Shortly after this I called the head missionary in Sapporo — the pastor didn’t speak enough English to understand my experiences — and I told her what had happened. For a moment there was silence on the other end of the phone. And then she told me that the same events had happened the previous summer to the young western man who had stayed in this church. (By contrast, nothing similar had ever happened to the other nine people teaching English throughout Hokkaido.)
That morning I learned a new term in Japanese: kanashibari. I learned that many people are familiar with what is often described as waking with an old man sitting on your chest. (Oy vey! That sounds unpleasant!) It is captured in this classic painting by John Henry Fuseli called “The Nightmare.” In the west we refer to this as sleep paralysis. It can occur either at the point of falling asleep or waking up whenREM atonia, the natural paralysis that prevents us from acting out our dreams, is operative when we are conscious. Sometimes this can work in reverse too. My old roommate once had a dream in which he was a soccer goalie. REM atonia ceased during his dream and he ended up knocking his lamp on the floor while trying to block a soccer ball. So we should be very thankful that REM atonia prevents us from acting out our dreams. But it can be terrifying when REM atonia has not worn off upon waking, particularly when this is accompanied — it often is — by hallucinations.
So was my experience simply a case of sleep paralysis? First off let me say that calling something sleep paralysis may deal with the physiological level of explanation. But it simply does not address whether there is an additional spiritual dimension. This is important to remember because too often there is an assumption that to provide a “diagnosis” (e.g. “Oh, that was sleep paralysis”) can slip into a potentially reductive analysis (“Oh that was nothing but sleep paralysis.”) So even if my experience was simply a case of sleep paralysis, that does not mean there was not a supernatural agency involved in the events.
So again, was my experience a case of sleep paralysis? Maybe. The paralysis point was certainly there. And one could argue that the voices were hallucinatory. But there are a number of points that contradict the diagnosis. For example, most people who experience sleep paralysis are in the supine position (i.e. lying on their backs) but I was in the prostrate position (i.e. lying on my stomach). Next, sleep paralysis often occurs when the person is in a new context. This might explain my case although by this time I had been in Japan for several weeks.

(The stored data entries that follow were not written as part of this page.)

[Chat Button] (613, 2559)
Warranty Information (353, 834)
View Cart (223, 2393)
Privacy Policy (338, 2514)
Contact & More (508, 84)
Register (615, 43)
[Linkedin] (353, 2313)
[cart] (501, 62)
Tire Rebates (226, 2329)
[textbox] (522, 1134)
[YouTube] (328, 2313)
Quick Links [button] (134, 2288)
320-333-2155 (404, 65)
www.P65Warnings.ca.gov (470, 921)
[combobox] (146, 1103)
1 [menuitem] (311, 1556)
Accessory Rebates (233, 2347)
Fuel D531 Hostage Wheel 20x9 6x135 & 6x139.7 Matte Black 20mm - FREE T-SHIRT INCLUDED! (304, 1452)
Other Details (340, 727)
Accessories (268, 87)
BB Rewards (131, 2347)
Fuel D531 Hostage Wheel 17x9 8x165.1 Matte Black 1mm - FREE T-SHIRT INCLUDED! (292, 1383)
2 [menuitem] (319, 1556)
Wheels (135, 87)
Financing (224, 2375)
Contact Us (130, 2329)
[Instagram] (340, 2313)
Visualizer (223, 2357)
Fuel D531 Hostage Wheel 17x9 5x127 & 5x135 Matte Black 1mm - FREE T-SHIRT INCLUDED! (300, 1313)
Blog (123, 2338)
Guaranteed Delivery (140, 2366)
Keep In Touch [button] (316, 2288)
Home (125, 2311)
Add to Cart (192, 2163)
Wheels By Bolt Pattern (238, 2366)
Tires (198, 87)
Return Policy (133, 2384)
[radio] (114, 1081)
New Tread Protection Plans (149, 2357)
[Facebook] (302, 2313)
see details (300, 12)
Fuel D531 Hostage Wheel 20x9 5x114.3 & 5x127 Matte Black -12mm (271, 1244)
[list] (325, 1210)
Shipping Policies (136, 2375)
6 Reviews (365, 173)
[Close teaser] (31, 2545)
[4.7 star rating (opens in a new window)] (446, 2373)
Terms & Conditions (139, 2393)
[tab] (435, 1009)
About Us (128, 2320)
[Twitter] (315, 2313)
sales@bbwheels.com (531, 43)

The biggest problem with diagnosing the case as sleep paralysis was that I had been awake for twenty minutes or more. And here you must rely on my sober testimony. After hearing that very audible old man’s voice I was very much awake and fully able to move. So the paralysis and voices I experienced occurred a significant amount of time after I woke up and thus, it seems to me, could not be explained as a lingering REM atonia.
Regardless, there are the other remaining facts that are suggestive of something more including what seemed to me a piercingly relevant scriptural passage and the missionary’s testimony that the same thing had happened the previous summer to another young man.
So did a demon actually oppress me at 3 AM those eighteen years ago? Relative to my background set of beliefs in which are are non-physical agencies some of which are malevolent, this makes good sense. But as with so many events in our lives, it remains open to interpretation.